### [Data]

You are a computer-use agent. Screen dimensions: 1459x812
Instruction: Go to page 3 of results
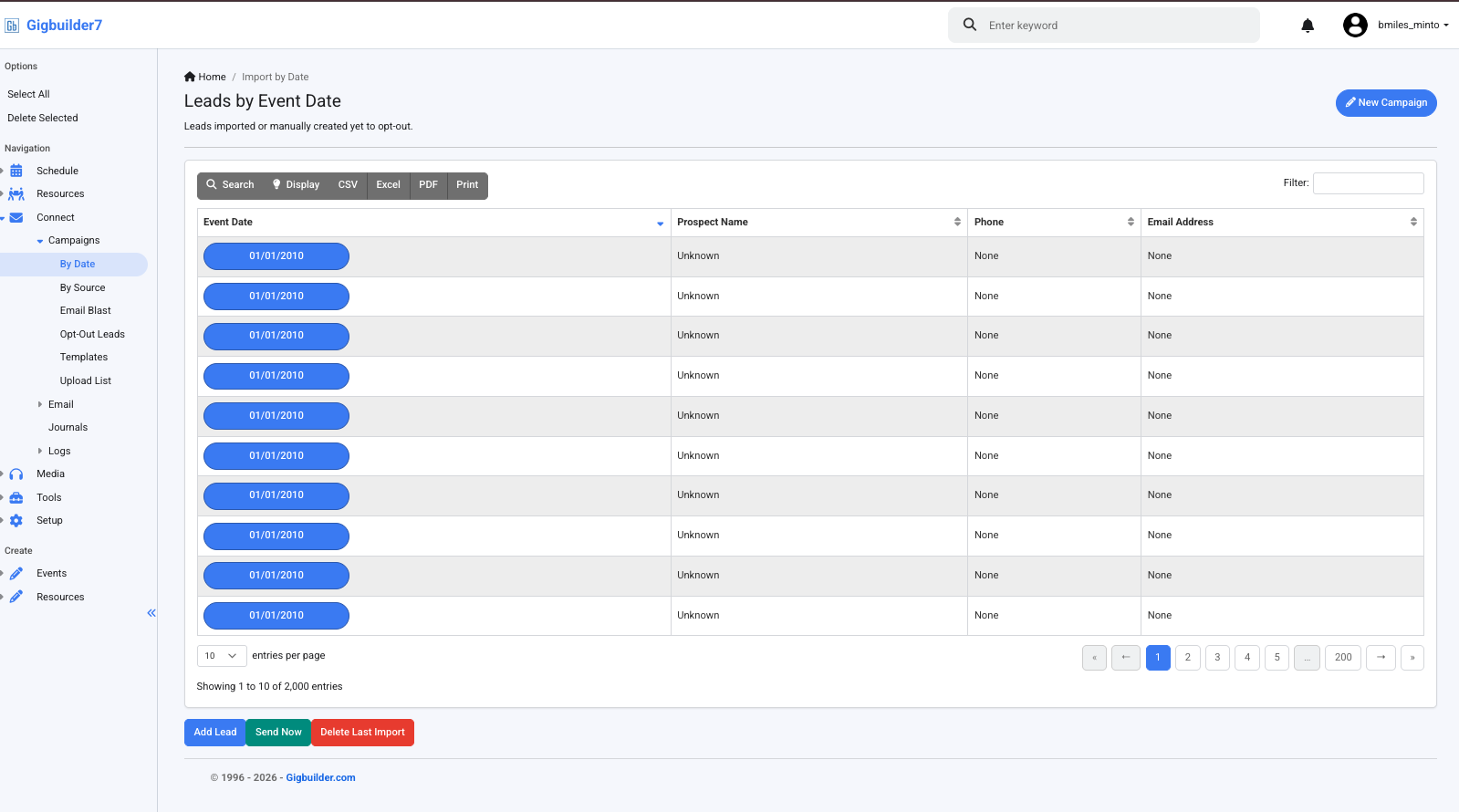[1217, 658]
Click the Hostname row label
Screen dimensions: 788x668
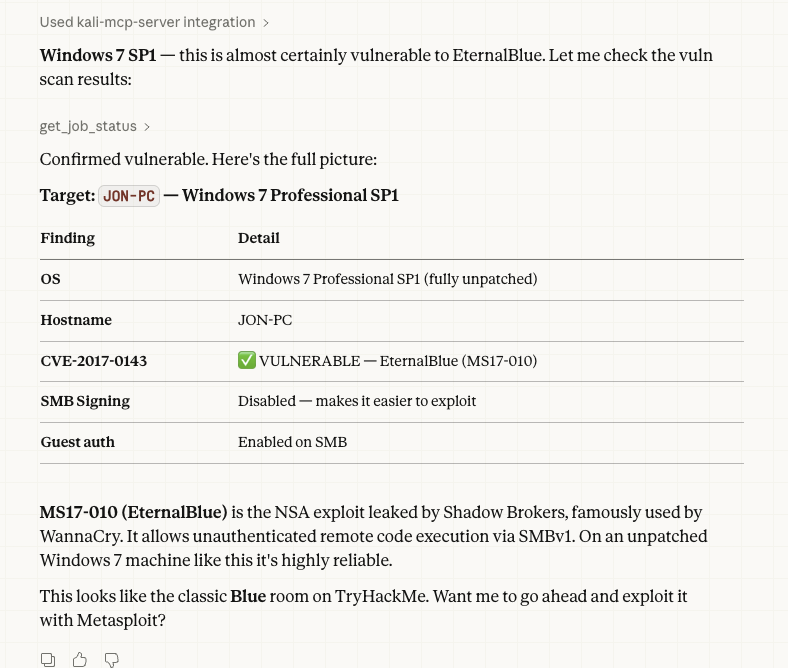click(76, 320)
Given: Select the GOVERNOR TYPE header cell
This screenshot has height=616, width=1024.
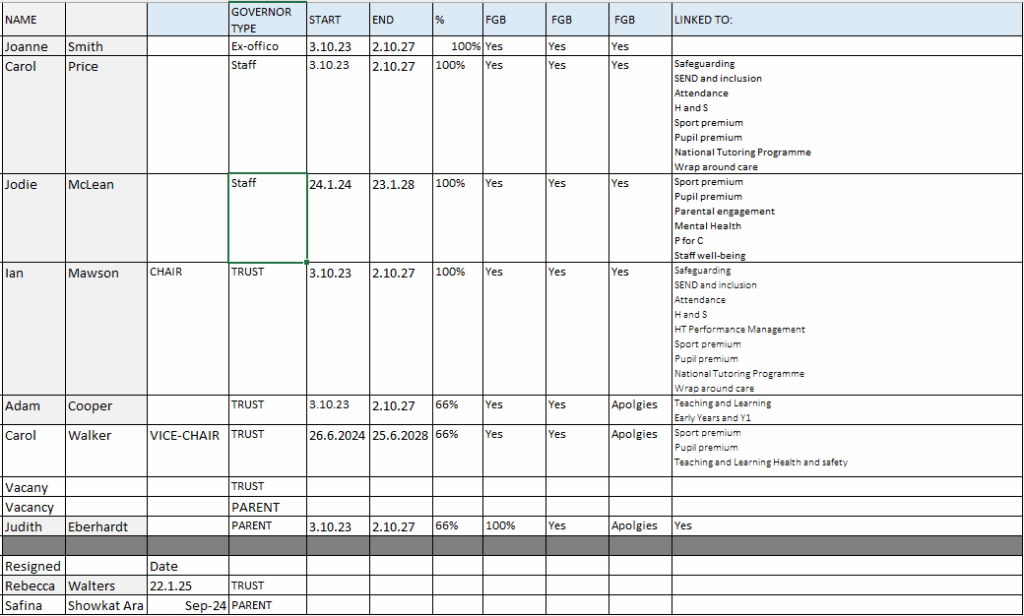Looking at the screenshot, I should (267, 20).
==
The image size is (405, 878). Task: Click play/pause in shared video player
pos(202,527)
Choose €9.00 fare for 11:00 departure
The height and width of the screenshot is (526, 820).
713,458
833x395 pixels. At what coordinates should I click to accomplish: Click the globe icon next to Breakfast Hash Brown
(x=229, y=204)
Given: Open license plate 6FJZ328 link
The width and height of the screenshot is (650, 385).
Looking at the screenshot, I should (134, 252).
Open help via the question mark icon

### [Try it]
For this exercise, please output exactly the lines above starting at the line with "Given: Open license plate 6FJZ328 link" and ending at the line with "Open help via the question mark icon", ends included.

### [Result]
Given: Open license plate 6FJZ328 link
The width and height of the screenshot is (650, 385).
Looking at the screenshot, I should (134, 252).
Open help via the question mark icon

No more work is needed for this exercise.